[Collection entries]
•••

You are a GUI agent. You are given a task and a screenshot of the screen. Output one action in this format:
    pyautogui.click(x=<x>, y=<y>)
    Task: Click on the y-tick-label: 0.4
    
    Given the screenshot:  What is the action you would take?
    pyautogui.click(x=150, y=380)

•••

- **EXERCISE PROMPT**:
Reproduce every row above word for word, with no changes.

- **THE COMPLETED TASK**:
You are a GUI agent. You are given a task and a screenshot of the screen. Output one action in this format:
    pyautogui.click(x=<x>, y=<y>)
    Task: Click on the y-tick-label: 0.4
    
    Given the screenshot:  What is the action you would take?
    pyautogui.click(x=150, y=380)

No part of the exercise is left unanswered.